Sramik Karmachari Oikya Parishad
- Formation: 1983
- Headquarters: Dhaka, Bangladesh
- Region served: Bangladesh
- Official language: Bengali

= Sramik Karmachari Oikya Parishad =

National Federation in Bangladesh

Sramik Karmachari Oikya Parishad (শ্রমিক কর্মচারী ঐক্য পরিষদ; United Front of Workers and Employees) is a national federation of 16 unions in Bangladesh, which collectively represent 90 percent of the unionized labor force in Bangladesh.

==History==
Sramik Karmachari Oikya Parishad was established on 13 April 1983 by 12 national unions in Bangladesh. This traces to a meeting of 5 unions in Bangladesh in 1982, when union activities where banned under martial law in Bangladesh, that sought to restore workers rights to unionize. The number of participating unions increased to 11 by the end of 1982. The Bangladesh Jatiyatabadi Sramik Dal, aligned with Bangladesh Nationalist Party, joined in 1983 and they collectively formed the Sramik Karmachari Oikya Parishad. The formation was announced at the Jatiya Press Club. They declared a 5-point demand to the Chief Martial Law Administrator of the Government of Bangladesh concerning labour rights. In 1983, Jatiya Sramik League, aligned with Bangladesh Awami League, joined the Sramik Karmachari Oikya Parishad.

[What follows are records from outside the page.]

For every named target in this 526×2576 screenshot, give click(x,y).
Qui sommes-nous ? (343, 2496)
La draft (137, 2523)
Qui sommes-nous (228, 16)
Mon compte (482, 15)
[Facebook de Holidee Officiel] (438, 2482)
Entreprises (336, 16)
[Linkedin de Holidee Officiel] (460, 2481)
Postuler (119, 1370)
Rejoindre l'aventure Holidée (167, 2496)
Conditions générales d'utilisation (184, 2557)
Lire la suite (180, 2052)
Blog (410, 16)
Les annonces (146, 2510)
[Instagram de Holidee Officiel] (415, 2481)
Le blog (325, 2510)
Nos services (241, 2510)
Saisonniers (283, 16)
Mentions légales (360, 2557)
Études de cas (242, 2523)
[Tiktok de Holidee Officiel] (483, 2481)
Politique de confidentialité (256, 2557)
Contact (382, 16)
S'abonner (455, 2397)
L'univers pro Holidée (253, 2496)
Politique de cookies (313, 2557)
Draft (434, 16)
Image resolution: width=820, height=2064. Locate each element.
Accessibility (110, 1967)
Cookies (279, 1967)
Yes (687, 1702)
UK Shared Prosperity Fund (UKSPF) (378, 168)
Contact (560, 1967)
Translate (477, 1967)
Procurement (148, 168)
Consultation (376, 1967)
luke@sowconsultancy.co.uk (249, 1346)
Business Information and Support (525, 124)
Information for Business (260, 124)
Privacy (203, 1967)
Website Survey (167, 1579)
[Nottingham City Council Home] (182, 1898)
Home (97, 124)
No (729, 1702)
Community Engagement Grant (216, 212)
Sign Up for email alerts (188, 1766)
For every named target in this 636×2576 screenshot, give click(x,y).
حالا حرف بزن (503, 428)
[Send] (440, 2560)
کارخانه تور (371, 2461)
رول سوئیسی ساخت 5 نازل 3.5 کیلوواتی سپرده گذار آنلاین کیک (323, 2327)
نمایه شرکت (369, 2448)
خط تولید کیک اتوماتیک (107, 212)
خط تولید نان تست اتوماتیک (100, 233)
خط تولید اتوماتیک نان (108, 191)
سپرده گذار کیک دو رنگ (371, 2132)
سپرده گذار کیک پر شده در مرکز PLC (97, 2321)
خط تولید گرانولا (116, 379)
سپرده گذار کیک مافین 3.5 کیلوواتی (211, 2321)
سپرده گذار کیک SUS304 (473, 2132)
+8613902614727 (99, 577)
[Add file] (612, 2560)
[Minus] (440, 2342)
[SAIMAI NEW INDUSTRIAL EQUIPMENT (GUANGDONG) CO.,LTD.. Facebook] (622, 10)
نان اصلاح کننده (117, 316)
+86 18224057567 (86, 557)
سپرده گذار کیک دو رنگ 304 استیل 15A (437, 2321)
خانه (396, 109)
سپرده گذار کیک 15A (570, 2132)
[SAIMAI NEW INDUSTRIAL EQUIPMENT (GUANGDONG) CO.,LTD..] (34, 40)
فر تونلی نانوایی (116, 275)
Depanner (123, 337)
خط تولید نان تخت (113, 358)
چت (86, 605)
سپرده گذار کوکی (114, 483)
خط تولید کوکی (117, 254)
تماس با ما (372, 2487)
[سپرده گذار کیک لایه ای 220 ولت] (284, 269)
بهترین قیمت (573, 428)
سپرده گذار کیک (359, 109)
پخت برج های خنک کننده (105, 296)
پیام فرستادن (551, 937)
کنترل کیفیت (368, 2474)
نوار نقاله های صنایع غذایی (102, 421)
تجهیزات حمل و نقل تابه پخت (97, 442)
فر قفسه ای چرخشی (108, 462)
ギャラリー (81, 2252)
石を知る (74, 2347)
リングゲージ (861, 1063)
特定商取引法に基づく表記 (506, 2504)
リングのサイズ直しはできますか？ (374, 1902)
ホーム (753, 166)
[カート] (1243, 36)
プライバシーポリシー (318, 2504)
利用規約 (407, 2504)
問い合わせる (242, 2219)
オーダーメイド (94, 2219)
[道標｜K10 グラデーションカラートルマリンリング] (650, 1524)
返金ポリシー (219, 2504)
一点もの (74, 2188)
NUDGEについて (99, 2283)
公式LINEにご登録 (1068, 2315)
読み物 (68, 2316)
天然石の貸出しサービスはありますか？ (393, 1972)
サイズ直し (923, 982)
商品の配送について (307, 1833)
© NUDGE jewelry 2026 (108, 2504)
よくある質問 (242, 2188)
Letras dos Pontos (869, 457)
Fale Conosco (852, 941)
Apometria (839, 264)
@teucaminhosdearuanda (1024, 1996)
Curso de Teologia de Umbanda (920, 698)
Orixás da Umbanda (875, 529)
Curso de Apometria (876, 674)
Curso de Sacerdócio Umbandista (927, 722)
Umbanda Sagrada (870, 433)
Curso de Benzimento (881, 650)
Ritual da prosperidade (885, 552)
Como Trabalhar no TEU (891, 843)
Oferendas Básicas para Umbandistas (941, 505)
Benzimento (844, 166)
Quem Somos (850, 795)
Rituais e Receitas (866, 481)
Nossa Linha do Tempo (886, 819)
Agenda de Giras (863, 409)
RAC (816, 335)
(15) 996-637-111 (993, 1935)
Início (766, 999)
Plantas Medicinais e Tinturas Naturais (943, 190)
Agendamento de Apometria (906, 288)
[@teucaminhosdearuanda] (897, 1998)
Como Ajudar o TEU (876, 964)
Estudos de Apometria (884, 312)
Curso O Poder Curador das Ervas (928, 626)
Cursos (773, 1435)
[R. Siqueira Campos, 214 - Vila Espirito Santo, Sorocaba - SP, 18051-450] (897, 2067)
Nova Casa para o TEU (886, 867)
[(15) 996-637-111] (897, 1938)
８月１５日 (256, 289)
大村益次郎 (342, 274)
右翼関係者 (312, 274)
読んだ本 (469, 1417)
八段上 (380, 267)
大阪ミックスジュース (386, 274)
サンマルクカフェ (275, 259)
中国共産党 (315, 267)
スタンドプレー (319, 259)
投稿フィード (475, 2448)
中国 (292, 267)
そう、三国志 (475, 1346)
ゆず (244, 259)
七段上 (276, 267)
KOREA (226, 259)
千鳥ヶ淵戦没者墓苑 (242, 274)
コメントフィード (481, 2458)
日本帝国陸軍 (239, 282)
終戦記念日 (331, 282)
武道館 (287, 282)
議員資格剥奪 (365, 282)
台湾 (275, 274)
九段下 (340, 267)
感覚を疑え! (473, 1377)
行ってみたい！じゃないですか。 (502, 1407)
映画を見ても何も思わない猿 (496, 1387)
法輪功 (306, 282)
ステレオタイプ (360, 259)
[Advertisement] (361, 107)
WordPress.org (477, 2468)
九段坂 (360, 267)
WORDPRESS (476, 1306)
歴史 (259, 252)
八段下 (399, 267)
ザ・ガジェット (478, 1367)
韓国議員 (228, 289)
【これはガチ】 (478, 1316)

The military regime led by General Hussain Muhammad Ershad initially tried to ignore demands. Smaller unions in Bangladesh started to follow the Sramik Karmachari Oikya Parishad. The Minister of Industry, Golam Mostafa and Minister of Labor, Aminul Islam, met with representatives of the Sramik Karmachari Oikya Parishad. The government facing the threat of national strike signed an agreement with the Sramik Karmachari Oikya Parishad to increase the rights of workers on 21 May 1984. The parishad went on strikes to ensure the government implemented the agreement. In 1984, Kazi Zafar Ahmed of Bangla Sramik Federation and Sirajul Hossain Khan of Bangladesh Workers Federation joined Jatiya Party (Ershad) led by Hussain Muhammad Ershad and were appointed government ministers. Their respective organization left the Sramik Karmachari Oikya Parishad following. Tajul Islam of the parishad was killed by the Bangladesh Police while participating in the strike.

In 1986, Ruhul Amin Bhuiyan of the Jatiya Sramik Jote and Shah Mohammad Abu Zafar of the Jatiya Sramik League joined the Jatiya Party, which further weakened the parishad. In the 1990s, the Sramik Karmachari Oikya Parishad signed a number of agreements with the government of Bangladesh for improving labor conditions and carried out a number of strikes to force the government to implement those strikes. Beyond labour issues, the organization has campaigned for greater rights for religious minorities.